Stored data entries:
** Start **
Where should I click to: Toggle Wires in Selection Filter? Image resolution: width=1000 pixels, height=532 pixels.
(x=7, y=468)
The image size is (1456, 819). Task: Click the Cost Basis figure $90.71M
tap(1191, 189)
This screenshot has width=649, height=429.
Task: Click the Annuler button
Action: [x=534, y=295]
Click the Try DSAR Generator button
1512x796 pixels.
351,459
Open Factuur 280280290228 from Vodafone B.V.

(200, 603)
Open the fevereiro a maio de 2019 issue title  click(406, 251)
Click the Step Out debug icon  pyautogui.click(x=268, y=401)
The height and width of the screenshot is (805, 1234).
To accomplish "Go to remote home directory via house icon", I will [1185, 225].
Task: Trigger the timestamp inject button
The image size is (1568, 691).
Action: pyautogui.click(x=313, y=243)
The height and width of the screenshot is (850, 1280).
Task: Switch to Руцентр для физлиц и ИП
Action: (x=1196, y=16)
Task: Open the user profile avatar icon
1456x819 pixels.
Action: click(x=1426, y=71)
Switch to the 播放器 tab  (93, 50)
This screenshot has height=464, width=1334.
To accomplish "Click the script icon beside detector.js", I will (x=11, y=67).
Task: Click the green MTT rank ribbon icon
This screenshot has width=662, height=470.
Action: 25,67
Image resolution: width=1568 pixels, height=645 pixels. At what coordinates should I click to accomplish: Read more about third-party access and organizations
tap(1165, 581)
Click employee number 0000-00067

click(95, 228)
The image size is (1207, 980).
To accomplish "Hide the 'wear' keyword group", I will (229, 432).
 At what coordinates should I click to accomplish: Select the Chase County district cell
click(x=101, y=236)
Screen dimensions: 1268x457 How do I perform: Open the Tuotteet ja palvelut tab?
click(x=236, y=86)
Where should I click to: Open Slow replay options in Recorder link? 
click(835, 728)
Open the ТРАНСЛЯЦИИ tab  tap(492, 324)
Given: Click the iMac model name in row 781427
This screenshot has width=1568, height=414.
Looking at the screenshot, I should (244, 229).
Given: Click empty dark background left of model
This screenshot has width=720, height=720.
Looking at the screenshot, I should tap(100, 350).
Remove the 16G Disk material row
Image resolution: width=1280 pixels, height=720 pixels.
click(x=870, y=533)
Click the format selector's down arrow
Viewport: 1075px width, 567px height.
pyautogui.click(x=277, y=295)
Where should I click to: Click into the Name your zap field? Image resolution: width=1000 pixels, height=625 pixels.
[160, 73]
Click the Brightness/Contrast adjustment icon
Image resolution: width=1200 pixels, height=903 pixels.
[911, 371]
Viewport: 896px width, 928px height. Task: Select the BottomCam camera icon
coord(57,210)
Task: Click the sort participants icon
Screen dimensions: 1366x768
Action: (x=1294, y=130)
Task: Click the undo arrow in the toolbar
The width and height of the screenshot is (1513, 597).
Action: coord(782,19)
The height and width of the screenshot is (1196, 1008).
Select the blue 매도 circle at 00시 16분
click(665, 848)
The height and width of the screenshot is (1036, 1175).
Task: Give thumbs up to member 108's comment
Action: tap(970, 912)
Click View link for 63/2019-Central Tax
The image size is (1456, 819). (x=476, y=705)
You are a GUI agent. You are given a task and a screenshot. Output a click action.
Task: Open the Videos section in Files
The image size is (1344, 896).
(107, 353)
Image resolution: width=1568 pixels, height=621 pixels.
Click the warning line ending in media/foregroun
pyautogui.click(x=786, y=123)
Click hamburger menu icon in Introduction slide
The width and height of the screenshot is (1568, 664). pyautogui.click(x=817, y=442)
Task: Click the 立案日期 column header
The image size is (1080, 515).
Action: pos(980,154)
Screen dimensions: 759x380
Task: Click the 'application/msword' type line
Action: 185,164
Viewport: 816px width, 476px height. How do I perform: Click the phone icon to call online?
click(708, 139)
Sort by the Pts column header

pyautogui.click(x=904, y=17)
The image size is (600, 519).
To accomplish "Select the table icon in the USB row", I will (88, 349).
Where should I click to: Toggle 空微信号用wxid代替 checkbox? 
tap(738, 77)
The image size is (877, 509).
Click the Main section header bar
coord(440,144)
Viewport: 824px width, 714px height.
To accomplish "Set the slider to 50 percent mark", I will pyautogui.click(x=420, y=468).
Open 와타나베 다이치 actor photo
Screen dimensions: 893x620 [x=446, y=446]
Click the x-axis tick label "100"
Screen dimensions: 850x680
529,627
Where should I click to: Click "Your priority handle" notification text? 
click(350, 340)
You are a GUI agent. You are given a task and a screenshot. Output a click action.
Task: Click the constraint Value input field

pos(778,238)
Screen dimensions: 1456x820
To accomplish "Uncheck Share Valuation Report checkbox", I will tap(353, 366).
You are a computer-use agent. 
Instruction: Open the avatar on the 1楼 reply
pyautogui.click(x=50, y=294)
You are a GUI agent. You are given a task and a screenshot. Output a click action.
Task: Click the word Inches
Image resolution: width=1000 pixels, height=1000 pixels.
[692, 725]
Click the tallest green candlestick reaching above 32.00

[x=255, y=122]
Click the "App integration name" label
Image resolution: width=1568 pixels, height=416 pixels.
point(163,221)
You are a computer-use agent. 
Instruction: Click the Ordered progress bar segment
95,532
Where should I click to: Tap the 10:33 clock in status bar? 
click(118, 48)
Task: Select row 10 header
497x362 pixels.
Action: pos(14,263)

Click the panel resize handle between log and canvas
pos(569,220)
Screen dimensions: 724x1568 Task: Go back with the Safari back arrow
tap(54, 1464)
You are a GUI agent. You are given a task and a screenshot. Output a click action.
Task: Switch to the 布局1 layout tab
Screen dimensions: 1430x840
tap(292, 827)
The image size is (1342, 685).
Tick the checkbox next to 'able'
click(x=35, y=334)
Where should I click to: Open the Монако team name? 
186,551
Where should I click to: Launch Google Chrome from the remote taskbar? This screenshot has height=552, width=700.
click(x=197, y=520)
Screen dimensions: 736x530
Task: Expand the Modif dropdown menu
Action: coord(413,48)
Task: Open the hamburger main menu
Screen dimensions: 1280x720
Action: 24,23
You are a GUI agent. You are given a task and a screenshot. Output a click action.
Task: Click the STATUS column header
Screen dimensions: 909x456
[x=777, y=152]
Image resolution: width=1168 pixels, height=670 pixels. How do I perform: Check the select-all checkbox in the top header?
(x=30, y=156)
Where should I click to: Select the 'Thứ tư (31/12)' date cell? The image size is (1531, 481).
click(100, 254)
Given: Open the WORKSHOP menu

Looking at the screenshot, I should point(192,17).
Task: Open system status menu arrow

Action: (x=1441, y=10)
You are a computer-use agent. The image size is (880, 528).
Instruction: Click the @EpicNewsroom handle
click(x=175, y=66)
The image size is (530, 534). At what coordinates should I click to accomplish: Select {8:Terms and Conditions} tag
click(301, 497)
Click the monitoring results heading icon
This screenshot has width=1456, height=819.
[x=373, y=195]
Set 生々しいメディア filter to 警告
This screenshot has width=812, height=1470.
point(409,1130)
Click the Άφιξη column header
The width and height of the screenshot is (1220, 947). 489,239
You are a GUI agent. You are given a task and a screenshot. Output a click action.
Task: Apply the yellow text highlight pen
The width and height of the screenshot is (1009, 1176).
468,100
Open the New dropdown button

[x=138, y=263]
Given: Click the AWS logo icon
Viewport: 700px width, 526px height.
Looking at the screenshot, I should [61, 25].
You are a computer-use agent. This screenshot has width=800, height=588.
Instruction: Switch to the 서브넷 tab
** End **
Stated task: Update every record above so that "Where should I click to" reads "Where do I click to", keeping everything else the same.

Output for this task:
Where do I click to: Toggle Wires in Selection Filter? Image resolution: width=1000 pixels, height=532 pixels.
(x=7, y=468)
The image size is (1456, 819). Task: Click the Cost Basis figure $90.71M
tap(1191, 189)
This screenshot has width=649, height=429.
Task: Click the Annuler button
Action: [x=534, y=295]
Click the Try DSAR Generator button
1512x796 pixels.
351,459
Open Factuur 280280290228 from Vodafone B.V.

(200, 603)
Open the fevereiro a maio de 2019 issue title  click(406, 251)
Click the Step Out debug icon  pyautogui.click(x=268, y=401)
The height and width of the screenshot is (805, 1234).
To accomplish "Go to remote home directory via house icon", I will [1185, 225].
Task: Trigger the timestamp inject button
The image size is (1568, 691).
Action: pyautogui.click(x=313, y=243)
The height and width of the screenshot is (850, 1280).
Task: Switch to Руцентр для физлиц и ИП
Action: (x=1196, y=16)
Task: Open the user profile avatar icon
1456x819 pixels.
Action: click(x=1426, y=71)
Switch to the 播放器 tab  (93, 50)
This screenshot has height=464, width=1334.
To accomplish "Click the script icon beside detector.js", I will (x=11, y=67).
Task: Click the green MTT rank ribbon icon
This screenshot has width=662, height=470.
Action: 25,67
Image resolution: width=1568 pixels, height=645 pixels. At what coordinates should I click to accomplish: Read more about third-party access and organizations
tap(1165, 581)
Click employee number 0000-00067

click(95, 228)
The image size is (1207, 980).
To accomplish "Hide the 'wear' keyword group", I will (229, 432).
 At what coordinates should I click to accomplish: Select the Chase County district cell
click(x=101, y=236)
Screen dimensions: 1268x457 How do I perform: Open the Tuotteet ja palvelut tab?
click(x=236, y=86)
Where do I click to: Open Slow replay options in Recorder link? 
click(835, 728)
Open the ТРАНСЛЯЦИИ tab  tap(492, 324)
Given: Click the iMac model name in row 781427
This screenshot has width=1568, height=414.
Looking at the screenshot, I should (244, 229).
Given: Click empty dark background left of model
This screenshot has width=720, height=720.
Looking at the screenshot, I should tap(100, 350).
Remove the 16G Disk material row
Image resolution: width=1280 pixels, height=720 pixels.
click(x=870, y=533)
Click the format selector's down arrow
Viewport: 1075px width, 567px height.
pyautogui.click(x=277, y=295)
Where do I click to: Click into the Name your zap field? Image resolution: width=1000 pixels, height=625 pixels.
[160, 73]
Click the Brightness/Contrast adjustment icon
Image resolution: width=1200 pixels, height=903 pixels.
[911, 371]
Viewport: 896px width, 928px height. Task: Select the BottomCam camera icon
coord(57,210)
Task: Click the sort participants icon
Screen dimensions: 1366x768
Action: (x=1294, y=130)
Task: Click the undo arrow in the toolbar
The width and height of the screenshot is (1513, 597).
Action: coord(782,19)
The height and width of the screenshot is (1196, 1008).
Select the blue 매도 circle at 00시 16분
click(665, 848)
The height and width of the screenshot is (1036, 1175).
Task: Give thumbs up to member 108's comment
Action: tap(970, 912)
Click View link for 63/2019-Central Tax
The image size is (1456, 819). (x=476, y=705)
You are a GUI agent. You are given a task and a screenshot. Output a click action.
Task: Open the Videos section in Files
The image size is (1344, 896).
(107, 353)
Image resolution: width=1568 pixels, height=621 pixels.
Click the warning line ending in media/foregroun
pyautogui.click(x=786, y=123)
Click hamburger menu icon in Introduction slide
The width and height of the screenshot is (1568, 664). pyautogui.click(x=817, y=442)
Task: Click the 立案日期 column header
The image size is (1080, 515).
Action: pos(980,154)
Screen dimensions: 759x380
Task: Click the 'application/msword' type line
Action: 185,164
Viewport: 816px width, 476px height. How do I perform: Click the phone icon to call online?
click(708, 139)
Sort by the Pts column header

pyautogui.click(x=904, y=17)
The image size is (600, 519).
To accomplish "Select the table icon in the USB row", I will (88, 349).
Where do I click to: Toggle 空微信号用wxid代替 checkbox? 
tap(738, 77)
The image size is (877, 509).
Click the Main section header bar
coord(440,144)
Viewport: 824px width, 714px height.
To accomplish "Set the slider to 50 percent mark", I will pyautogui.click(x=420, y=468).
Open 와타나베 다이치 actor photo
Screen dimensions: 893x620 [x=446, y=446]
Click the x-axis tick label "100"
Screen dimensions: 850x680
529,627
Where do I click to: Click "Your priority handle" notification text? 
click(350, 340)
You are a GUI agent. You are given a task and a screenshot. Output a click action.
Task: Click the constraint Value input field

pos(778,238)
Screen dimensions: 1456x820
To accomplish "Uncheck Share Valuation Report checkbox", I will tap(353, 366).
You are a computer-use agent. 
Instruction: Open the avatar on the 1楼 reply
pyautogui.click(x=50, y=294)
You are a GUI agent. You are given a task and a screenshot. Output a click action.
Task: Click the word Inches
Image resolution: width=1000 pixels, height=1000 pixels.
[692, 725]
Click the tallest green candlestick reaching above 32.00

[x=255, y=122]
Click the "App integration name" label
Image resolution: width=1568 pixels, height=416 pixels.
point(163,221)
You are a computer-use agent. 
Instruction: Click the Ordered progress bar segment
95,532
Where do I click to: Tap the 10:33 clock in status bar? 
click(118, 48)
Task: Select row 10 header
497x362 pixels.
Action: pos(14,263)

Click the panel resize handle between log and canvas
pos(569,220)
Screen dimensions: 724x1568 Task: Go back with the Safari back arrow
tap(54, 1464)
You are a GUI agent. You are given a task and a screenshot. Output a click action.
Task: Switch to the 布局1 layout tab
Screen dimensions: 1430x840
tap(292, 827)
The image size is (1342, 685).
Tick the checkbox next to 'able'
click(x=35, y=334)
Where do I click to: Open the Монако team name? 
186,551
Where do I click to: Launch Google Chrome from the remote taskbar? This screenshot has height=552, width=700.
click(x=197, y=520)
Screen dimensions: 736x530
Task: Expand the Modif dropdown menu
Action: coord(413,48)
Task: Open the hamburger main menu
Screen dimensions: 1280x720
Action: 24,23
You are a GUI agent. You are given a task and a screenshot. Output a click action.
Task: Click the STATUS column header
Screen dimensions: 909x456
[x=777, y=152]
Image resolution: width=1168 pixels, height=670 pixels. How do I perform: Check the select-all checkbox in the top header?
(x=30, y=156)
Where do I click to: Select the 'Thứ tư (31/12)' date cell? The image size is (1531, 481).
click(100, 254)
Given: Open the WORKSHOP menu

Looking at the screenshot, I should point(192,17).
Task: Open system status menu arrow

Action: (x=1441, y=10)
You are a computer-use agent. The image size is (880, 528).
Instruction: Click the @EpicNewsroom handle
click(x=175, y=66)
The image size is (530, 534). At what coordinates should I click to accomplish: Select {8:Terms and Conditions} tag
click(301, 497)
Click the monitoring results heading icon
This screenshot has width=1456, height=819.
[x=373, y=195]
Set 生々しいメディア filter to 警告
This screenshot has width=812, height=1470.
point(409,1130)
Click the Άφιξη column header
The width and height of the screenshot is (1220, 947). 489,239
You are a GUI agent. You are given a task and a screenshot. Output a click action.
Task: Apply the yellow text highlight pen
The width and height of the screenshot is (1009, 1176).
468,100
Open the New dropdown button

[x=138, y=263]
Given: Click the AWS logo icon
Viewport: 700px width, 526px height.
Looking at the screenshot, I should [61, 25].
You are a computer-use agent. This screenshot has width=800, height=588.
Instruction: Switch to the 서브넷 tab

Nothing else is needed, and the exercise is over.